[Opening Data records section]
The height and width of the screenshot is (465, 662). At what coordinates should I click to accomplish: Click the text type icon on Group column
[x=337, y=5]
[Closing Data records section]
[Opening Data records section]
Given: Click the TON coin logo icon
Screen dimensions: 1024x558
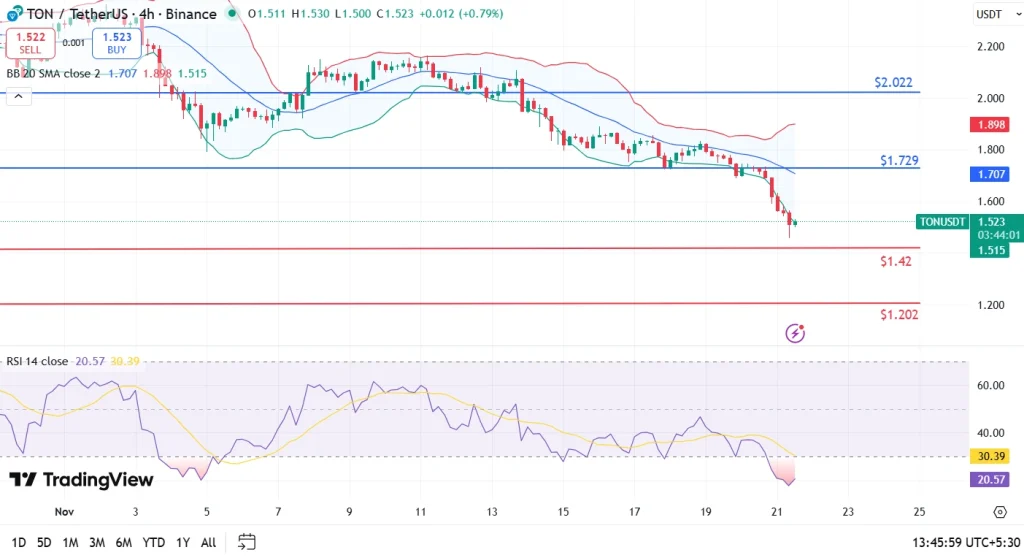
[Closing Data records section]
[Opening Data records section]
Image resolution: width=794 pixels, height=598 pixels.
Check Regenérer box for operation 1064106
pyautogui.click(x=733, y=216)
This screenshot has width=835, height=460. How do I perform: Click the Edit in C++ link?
[Closing Data records section]
What the exercise asks >> Only one stretch of the records above is wanted: the lines between the one holding "Image resolution: width=794" and the one holding "This screenshot has", inclusive, reproduced exactly.

Answer section >>
Image resolution: width=794 pixels, height=598 pixels.
Check Regenérer box for operation 1064106
pyautogui.click(x=733, y=216)
This screenshot has width=835, height=460. How do I perform: Click the Edit in C++ link?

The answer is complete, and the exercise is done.